Last August, Arizona took things a step further by eliminating its version of ethics Rule 5.4, which had barred nonlawyers from having an economic interest in law firms or other legal service operations. The court simultaneously created a framework to license new types of business structures.
Arizona’s program has three new alternative business structures approved so far and another nine applicants in the pipeline. It isn’t collecting data to gauge the long-term viability of these hybrid companies, but participants must submit to background checks before they can be approved.
No firm’s application has been rejected in Arizona so far, said Suzanne Porter, manager of legal service programs for the Arizona Supreme Court.
A range of companies have applied to take part, including Singular Law Group, a divorce law firm whose website says its use of technology cuts costs for clients.
Kent Phelps is a founding partner at Trajan Estate LLC, one of the three approved alternative business structures in Arizona. He says his new company—an estate planning law firm co-owned by non-attorney fiduciary advisor Jeff Junior—has clearly benefited.
Phelps and Junior no longer have to refer clients to each other while operating separately. Now, they can build a business together—”a very powerful benefit” for clients, Phelps said. The new set-up has already led to increased revenues and several new-attorney hires, he said.
“We’ve been referred to as the Wild West, but that’s a good thing,” said Porter. Rule 5.4 for too long had been seen as a means to advance the interests of the legal industry, not the public, she said.

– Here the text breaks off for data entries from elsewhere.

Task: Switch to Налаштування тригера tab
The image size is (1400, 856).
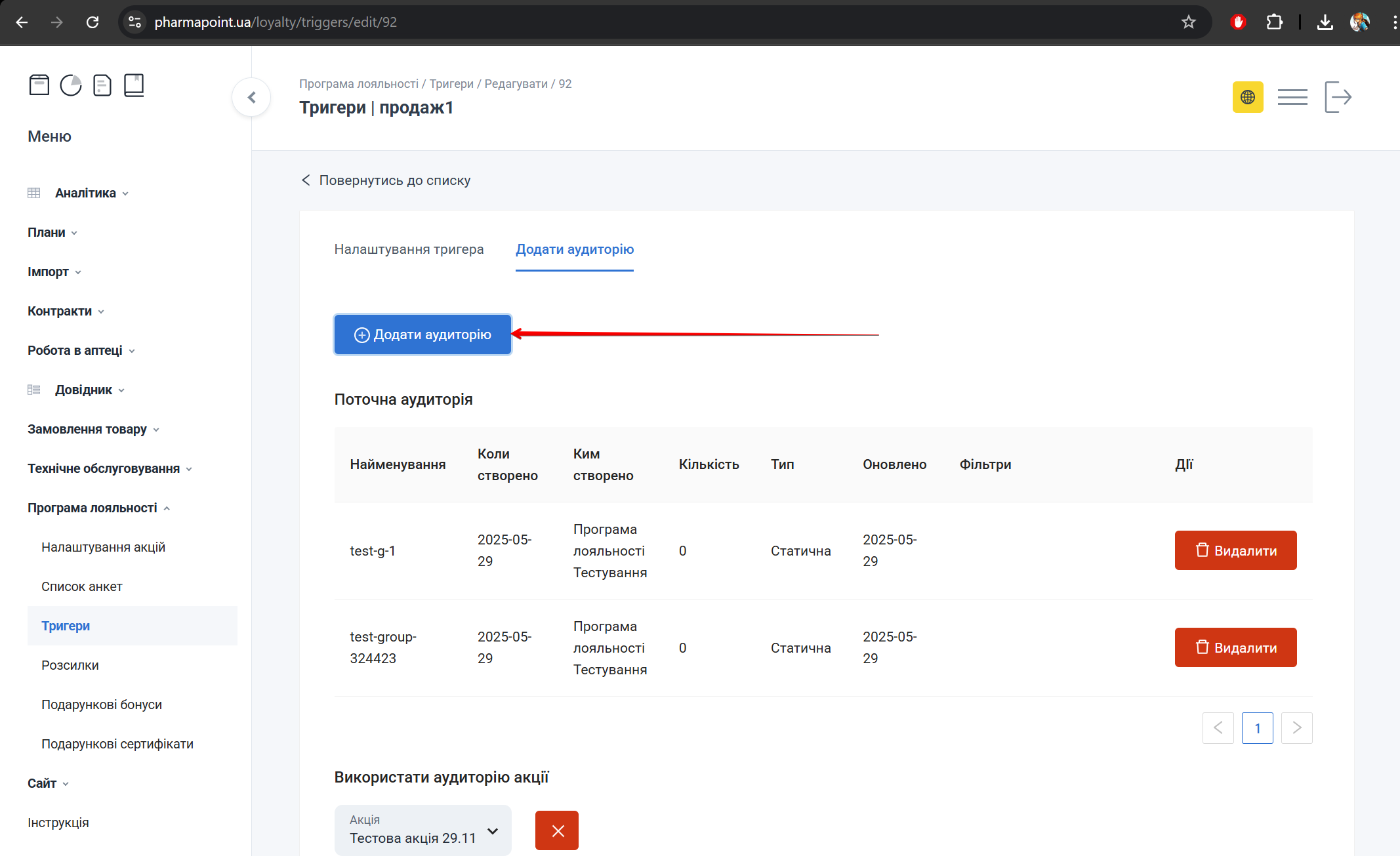Action: (x=409, y=249)
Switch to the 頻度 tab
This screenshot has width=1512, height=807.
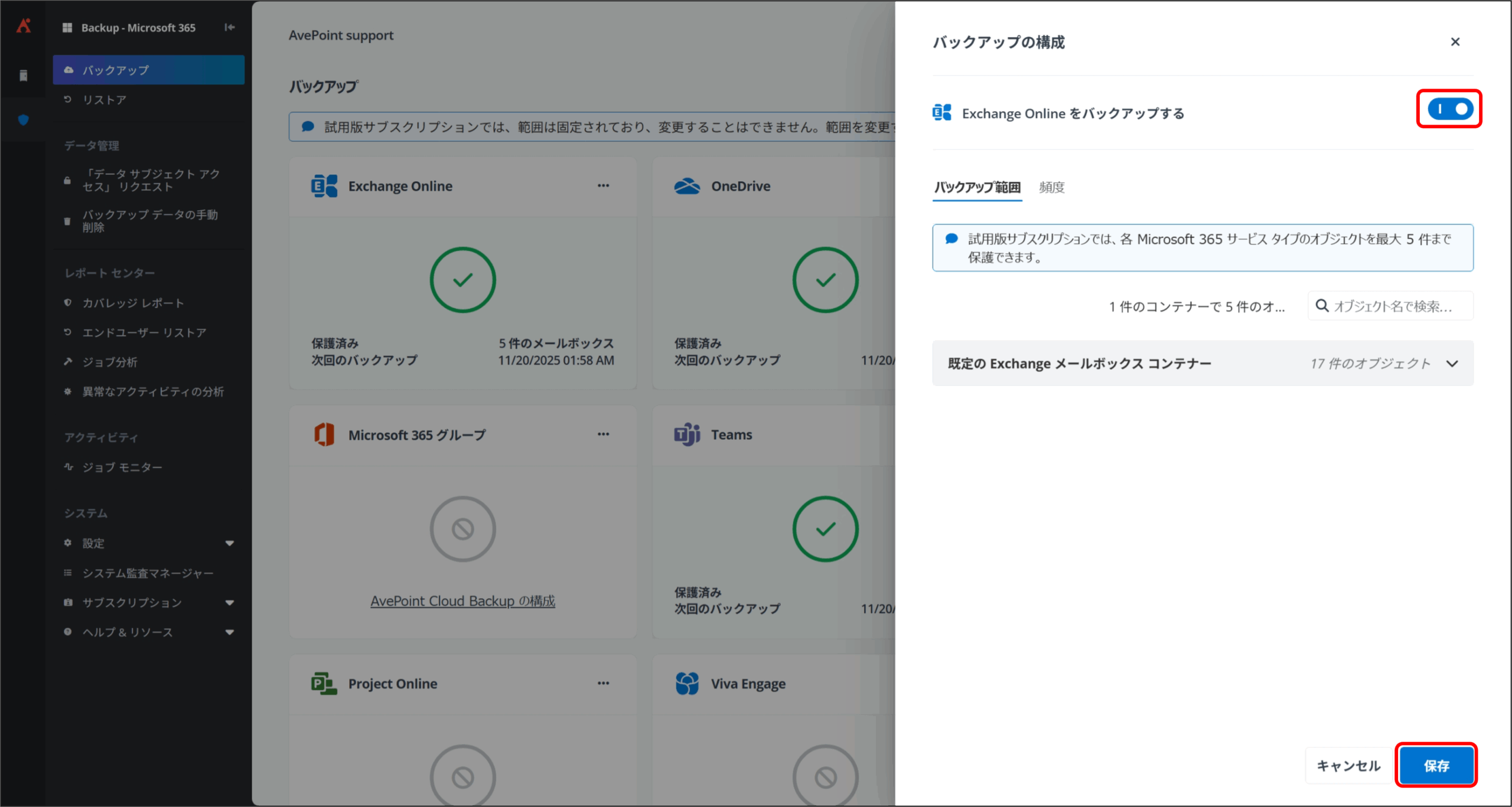1051,187
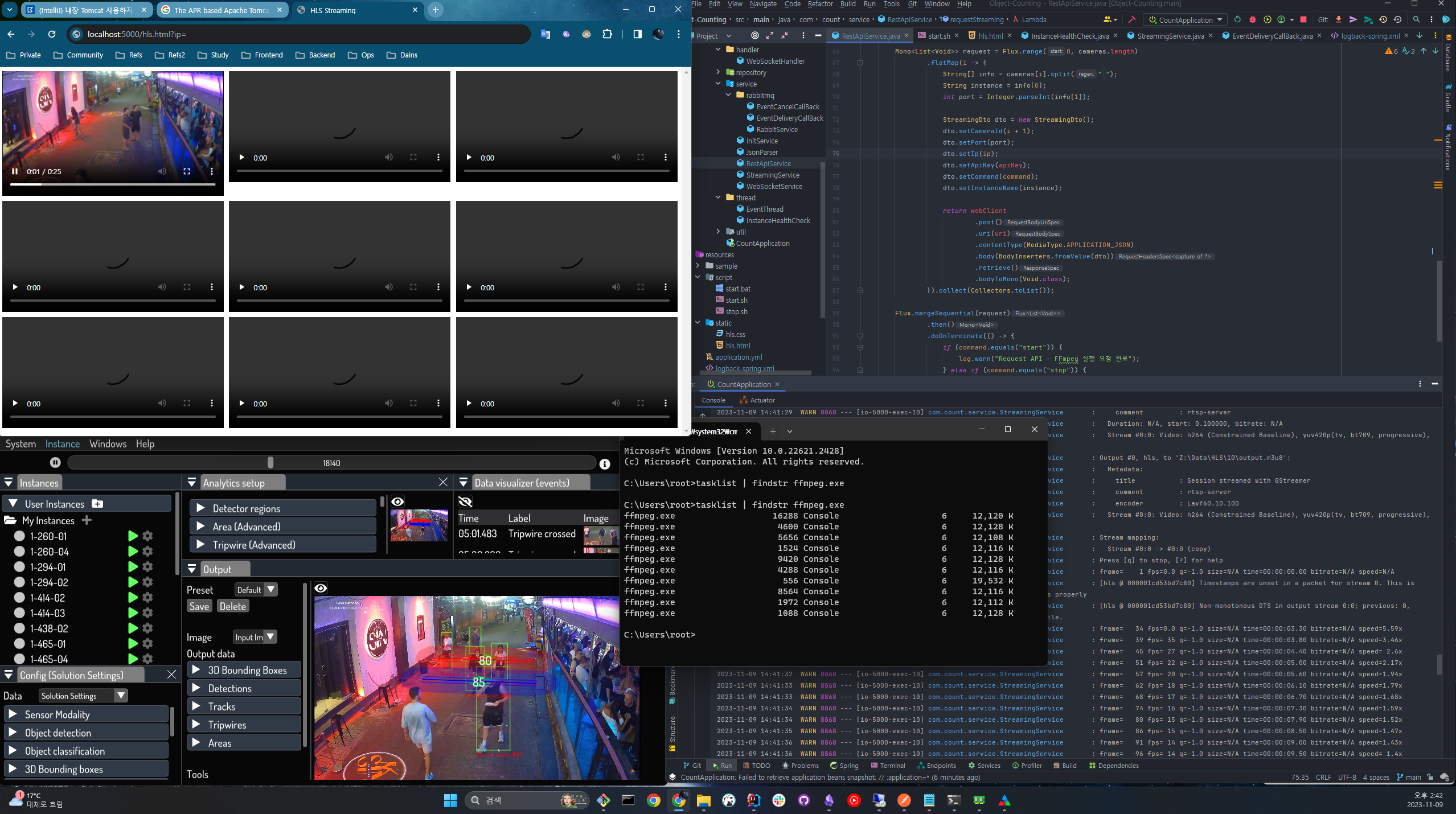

Though legal industry observers have suggested that a prime potential beneficiary of legal services ownership reform could be the Big Four accounting companies—Deloitte, KPMG, EY, and PwC—none have publicly expressed interest in Utah’s sandbox or Arizona’s ABS program.

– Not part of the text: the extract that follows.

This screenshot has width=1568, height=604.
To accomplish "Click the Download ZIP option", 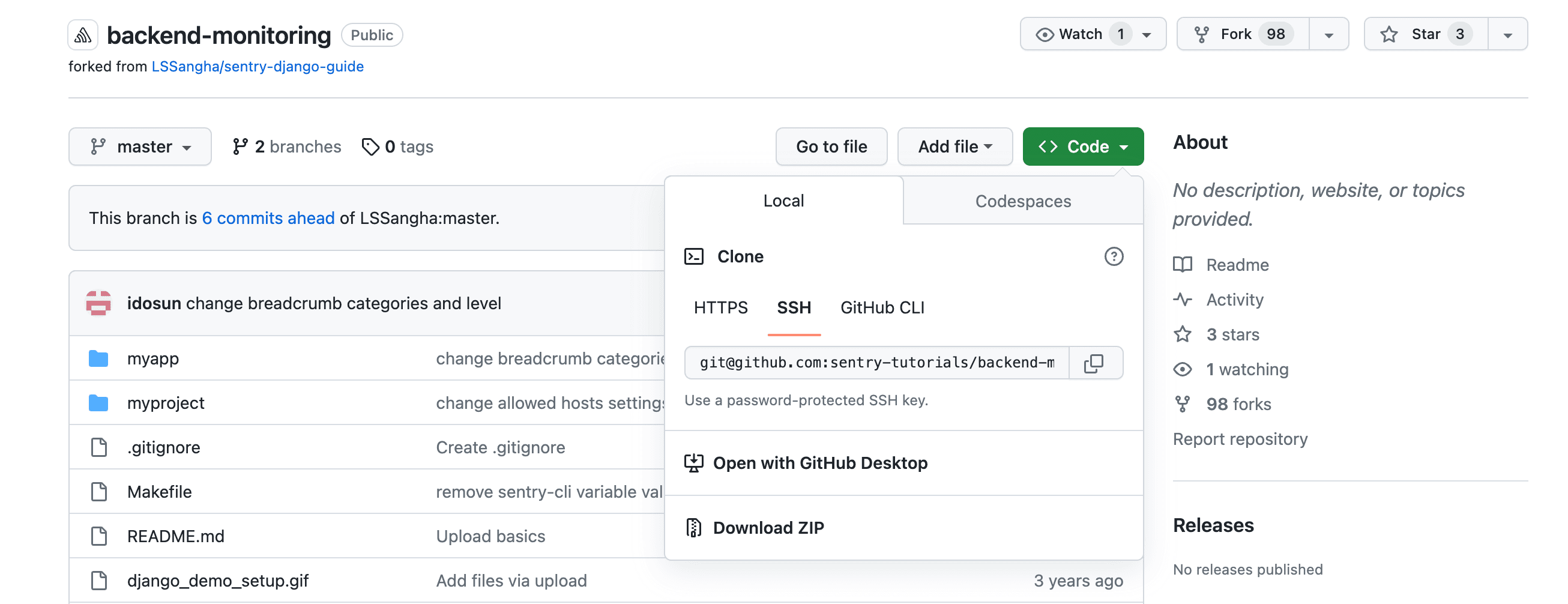I will (770, 527).
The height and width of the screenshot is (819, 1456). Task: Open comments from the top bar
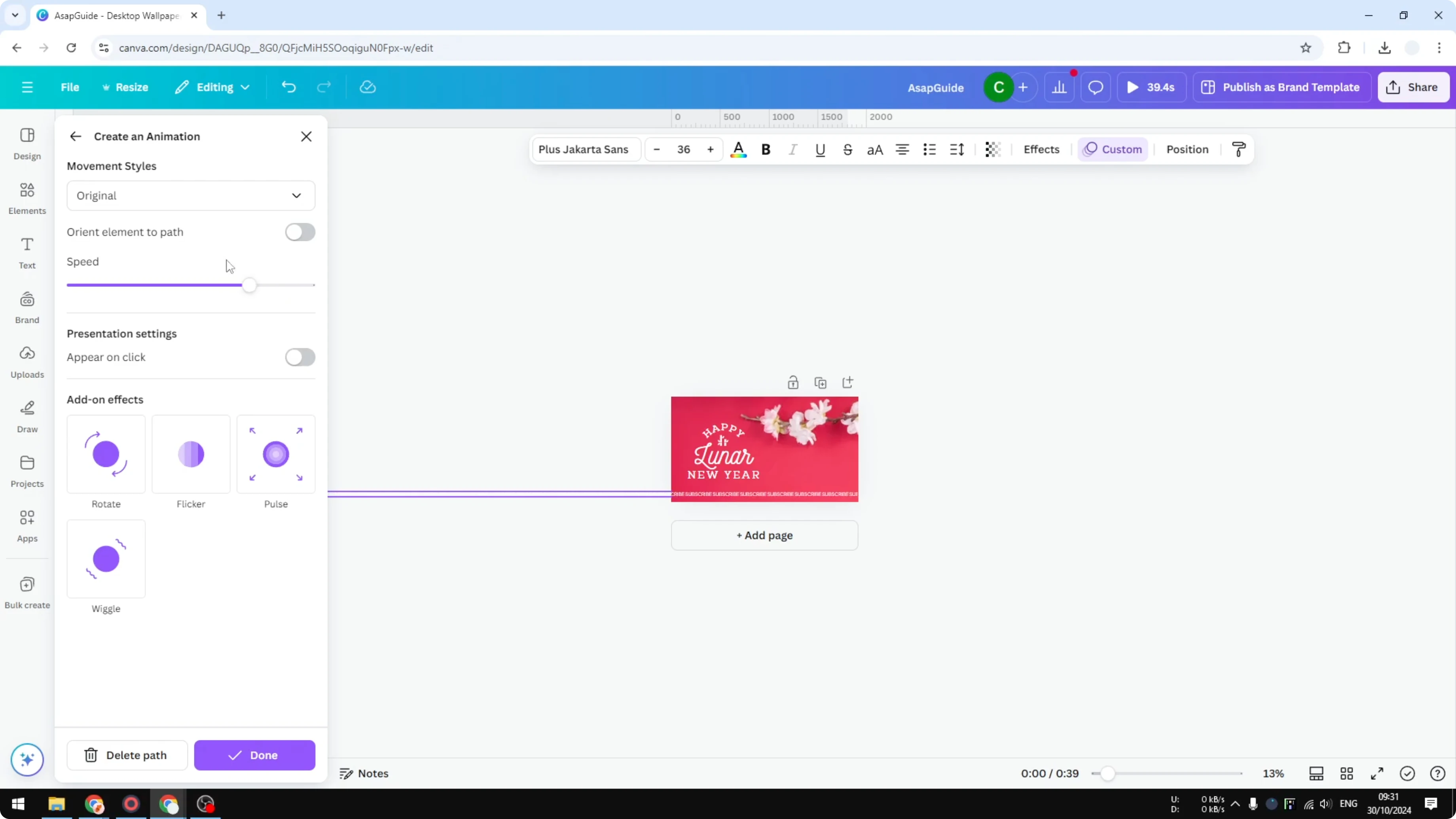click(x=1096, y=87)
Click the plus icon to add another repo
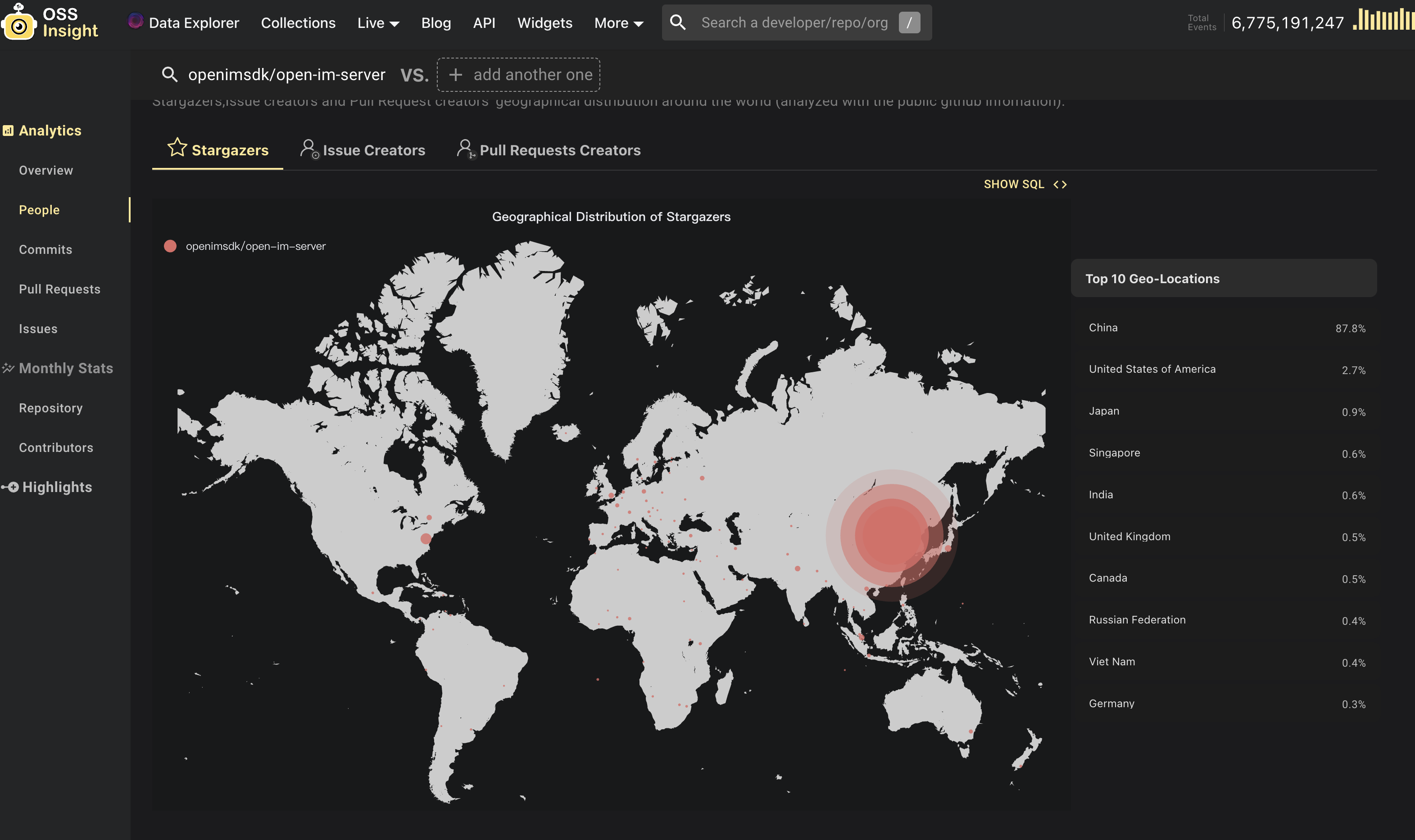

Porter and Lucy Ricca, executive director of the Utah Office of Legal Services Innovation, said they have not heard a word about Big Four representatives inquiring about either program.
“Crickets,” said Ricca.
Deloitte spokeswoman Shelley Pfaendler declined comment. Representatives of EY and PwC did not respond to questions about the programs.
KPMG spokeswoman Amy Diaz told Bloomberg Law that the company doesn’t offer legal services in the U.S. and other jurisdictions where it is not permissible to do so.

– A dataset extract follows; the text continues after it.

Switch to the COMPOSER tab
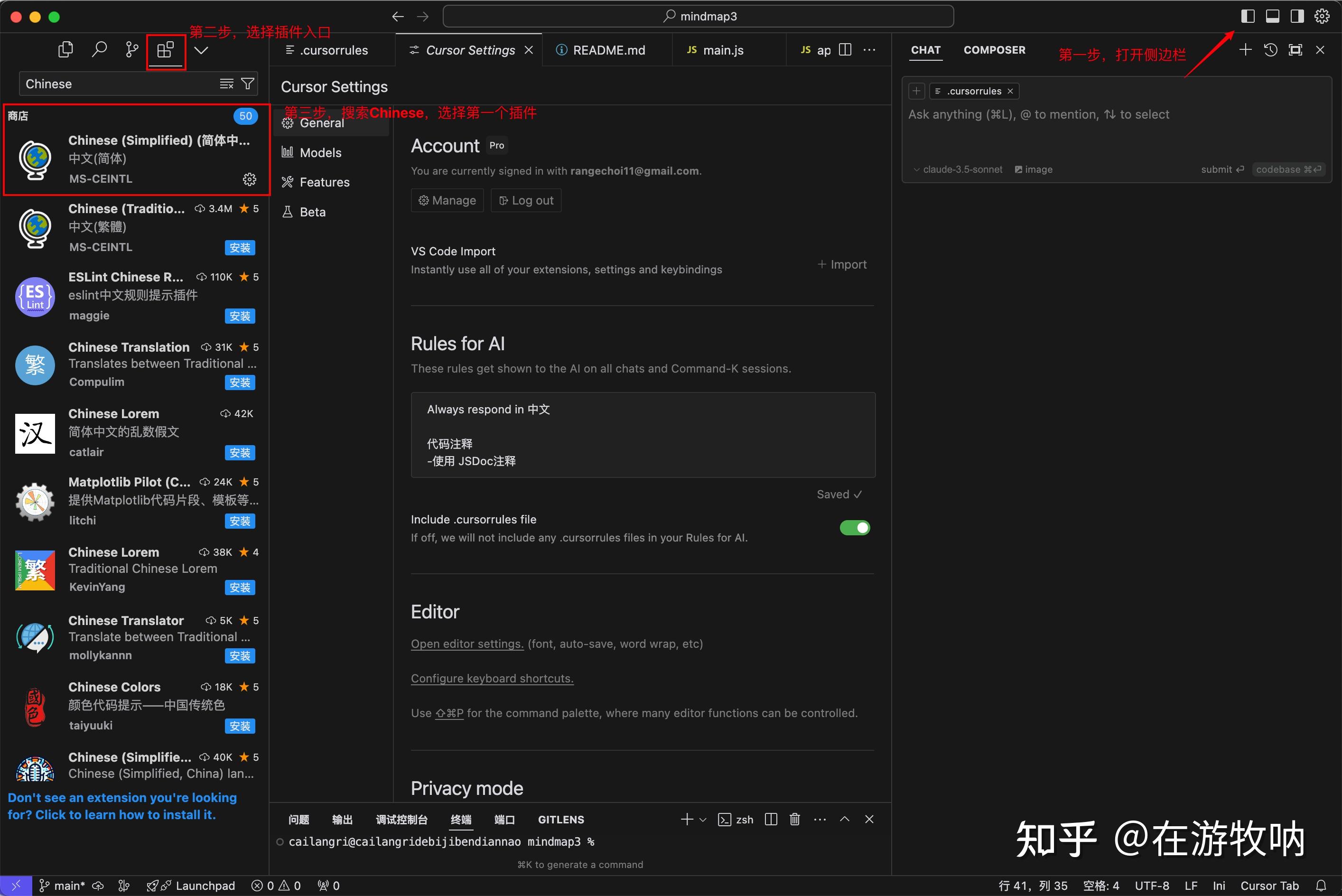Viewport: 1342px width, 896px height. 994,50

“We follow developments around the world in regards to potential future opportunities to deliver services in new markets, including any changes in the U.S. market,” Diaz said.
Big Law firms, the Big Four, and other alternative legal service providers, will have more time to consider joining the Utah program, given that the Utah Supreme Court recently added another five years to the program. The rule changes that were made in Arizona are permanent.
“What we’re doing is building an entirely new regulatory framework,” said Ricca. “It’s a very ambitious concept.”